(Beginning of Given records)
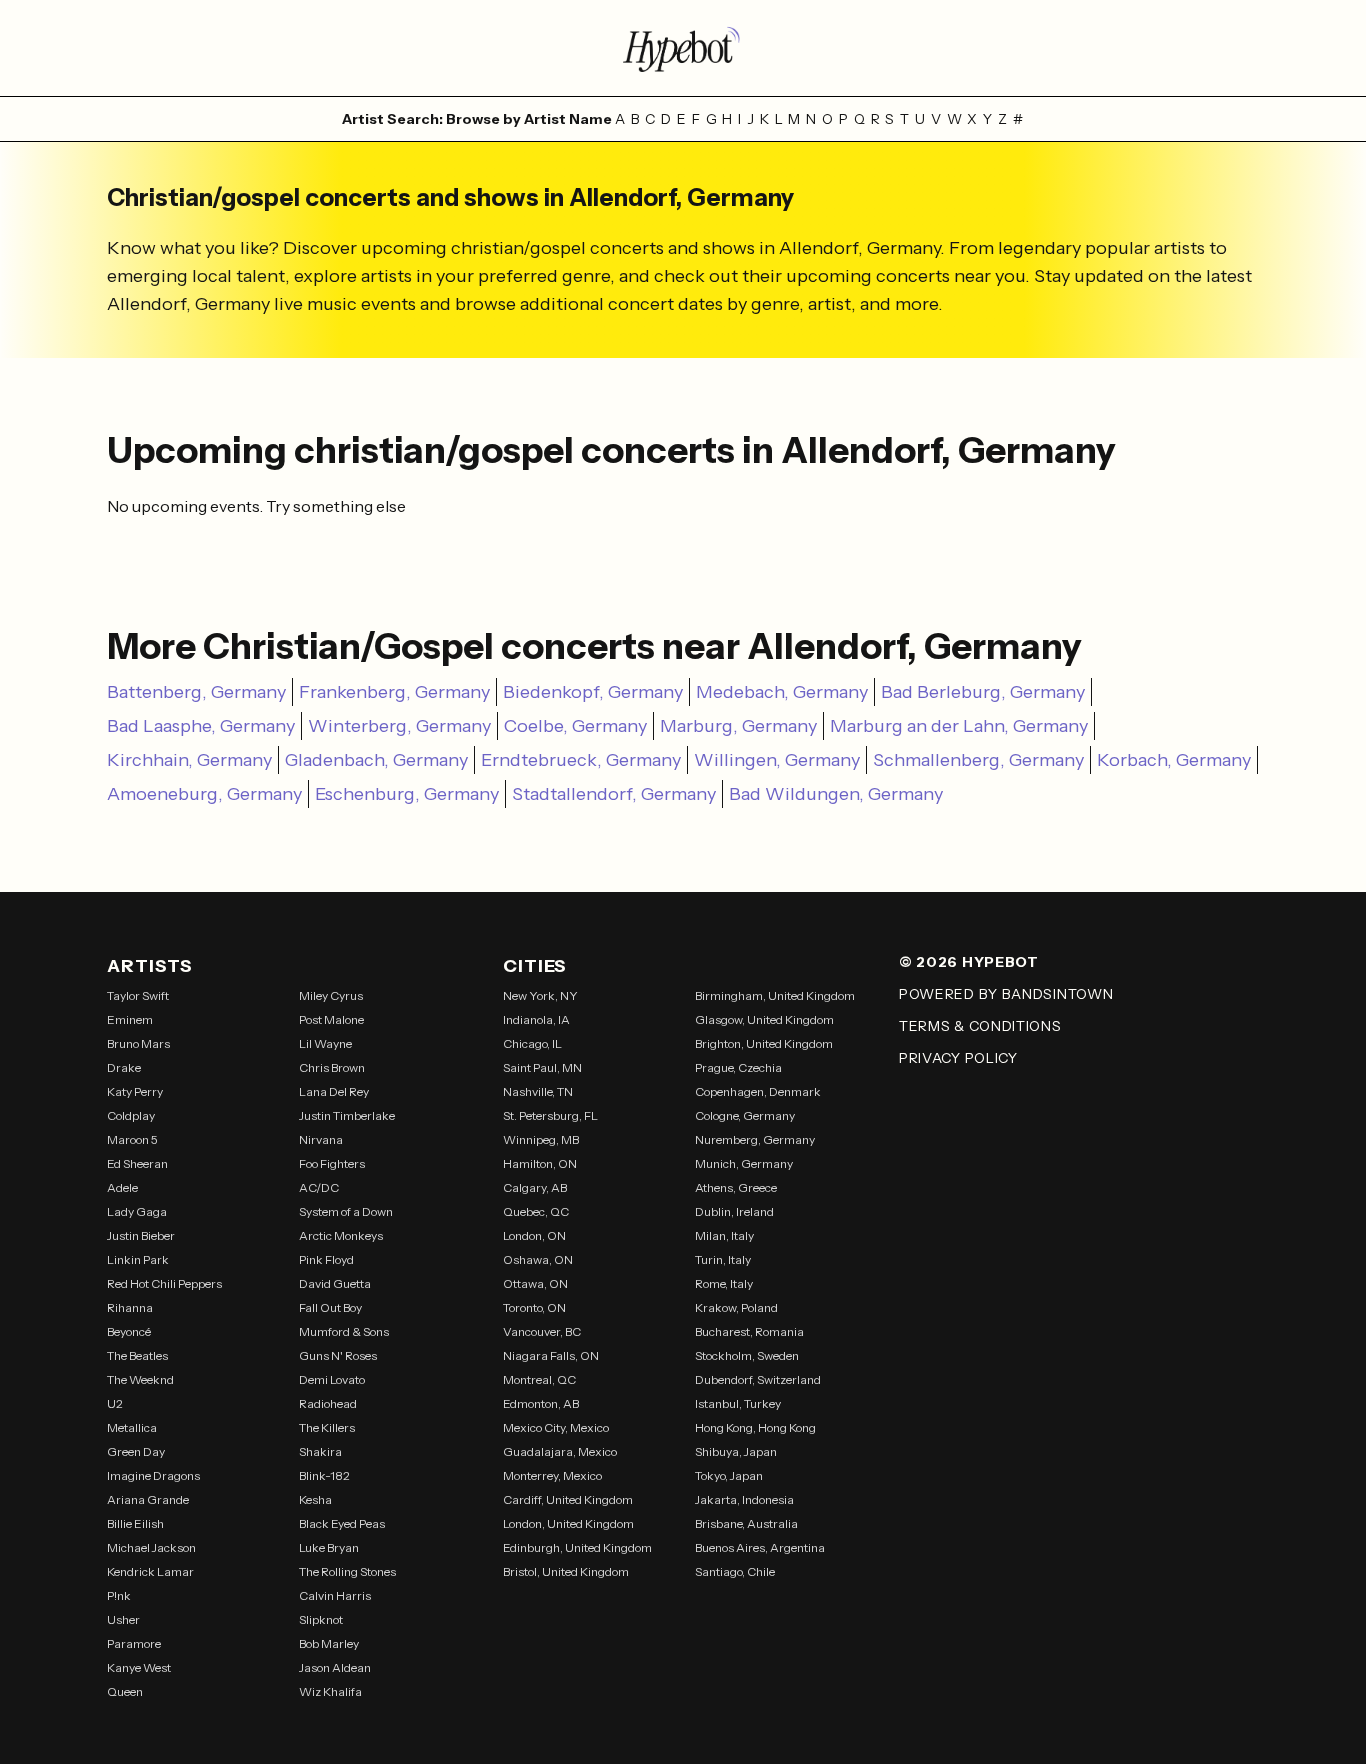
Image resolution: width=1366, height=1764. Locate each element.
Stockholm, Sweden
(End of Given records)
(Beginning of Given records)
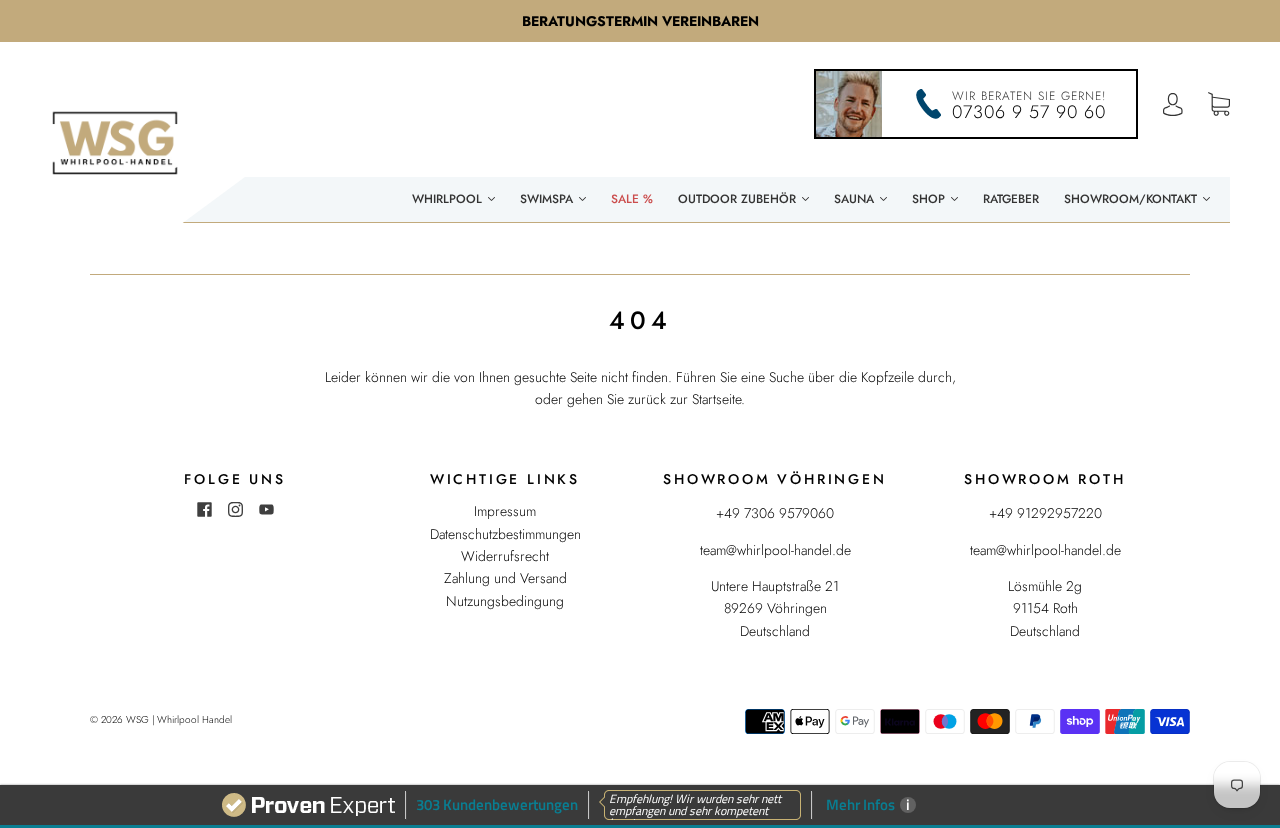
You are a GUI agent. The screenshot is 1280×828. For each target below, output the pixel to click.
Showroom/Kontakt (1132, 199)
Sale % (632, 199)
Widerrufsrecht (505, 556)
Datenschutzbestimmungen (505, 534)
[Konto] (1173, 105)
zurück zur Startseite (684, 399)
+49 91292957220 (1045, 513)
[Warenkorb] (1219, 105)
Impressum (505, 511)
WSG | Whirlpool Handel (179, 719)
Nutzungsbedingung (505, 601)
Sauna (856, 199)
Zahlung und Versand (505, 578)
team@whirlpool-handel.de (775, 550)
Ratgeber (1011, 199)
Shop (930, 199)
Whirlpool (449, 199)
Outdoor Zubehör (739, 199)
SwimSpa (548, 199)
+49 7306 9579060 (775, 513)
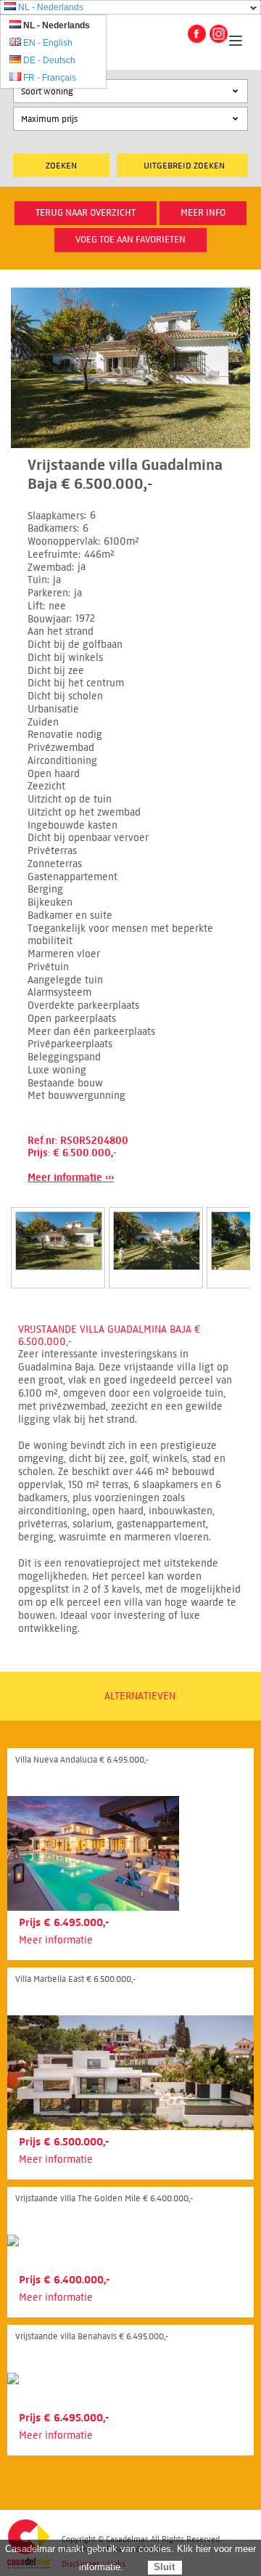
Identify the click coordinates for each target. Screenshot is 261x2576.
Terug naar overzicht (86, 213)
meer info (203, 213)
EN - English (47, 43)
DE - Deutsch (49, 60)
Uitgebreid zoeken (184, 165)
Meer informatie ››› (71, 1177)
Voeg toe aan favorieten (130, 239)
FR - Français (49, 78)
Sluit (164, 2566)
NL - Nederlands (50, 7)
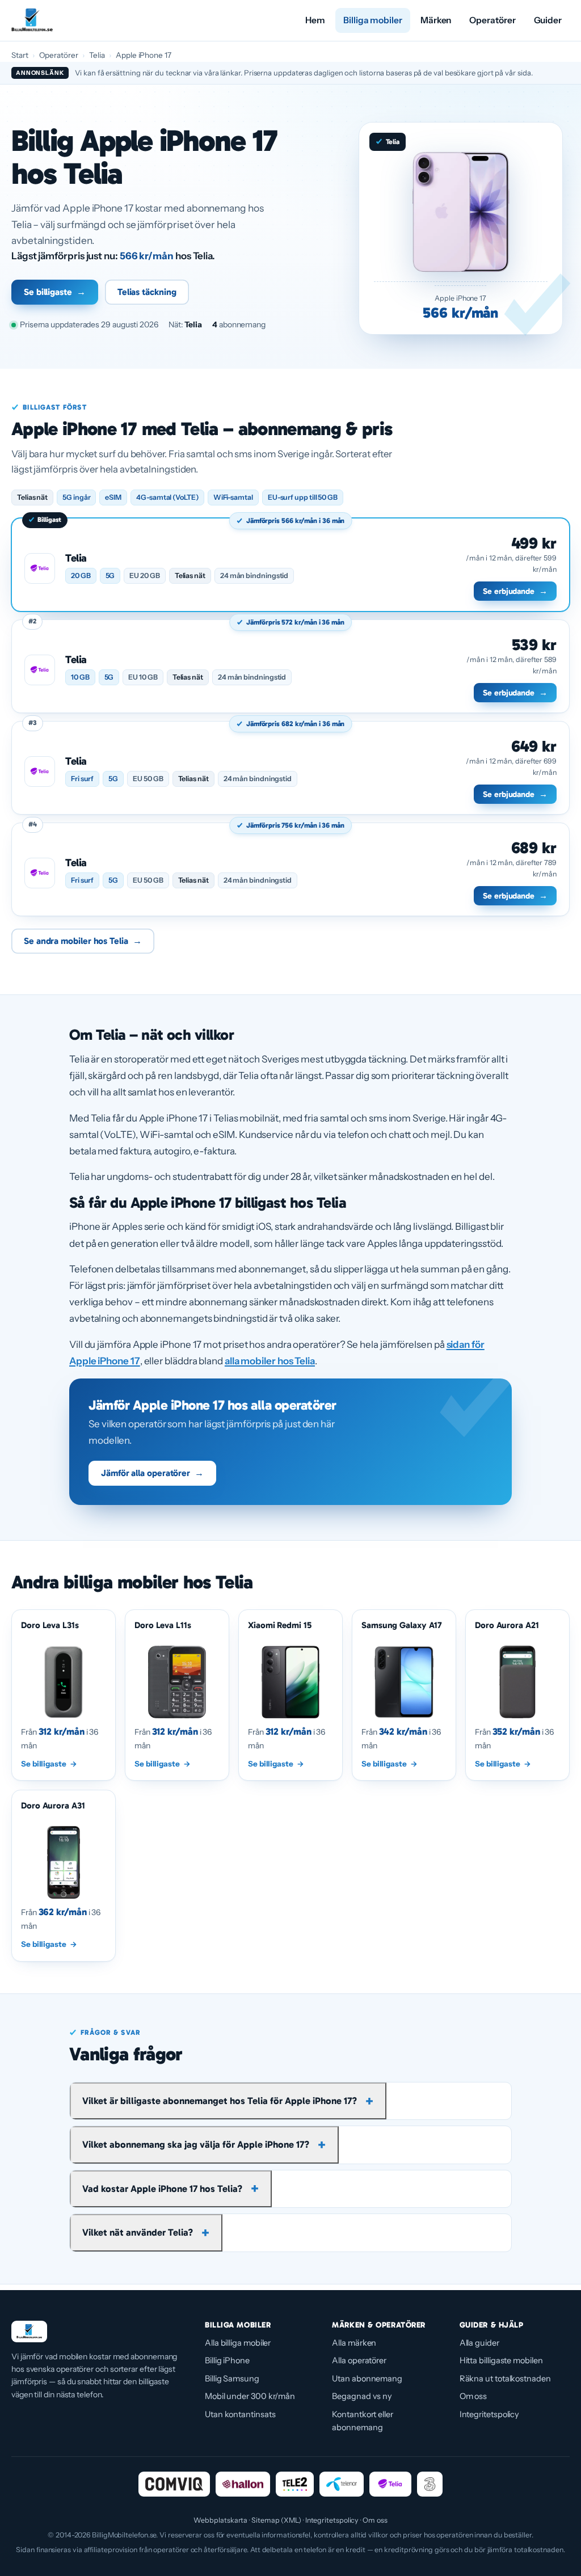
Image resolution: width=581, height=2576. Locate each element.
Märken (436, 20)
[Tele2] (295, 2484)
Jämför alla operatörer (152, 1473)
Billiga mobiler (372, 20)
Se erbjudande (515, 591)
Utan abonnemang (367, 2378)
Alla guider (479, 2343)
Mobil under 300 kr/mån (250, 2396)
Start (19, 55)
(End of Given records)
(Beginning of Given records)
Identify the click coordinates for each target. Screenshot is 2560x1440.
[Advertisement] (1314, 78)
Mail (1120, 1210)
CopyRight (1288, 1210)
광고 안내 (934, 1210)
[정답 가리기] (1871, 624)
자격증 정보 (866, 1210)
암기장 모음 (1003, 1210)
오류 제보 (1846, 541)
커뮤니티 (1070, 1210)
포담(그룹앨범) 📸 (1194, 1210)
(End of Given records)
The number of lines in the records that include "element" is what is needed, with no other words.

2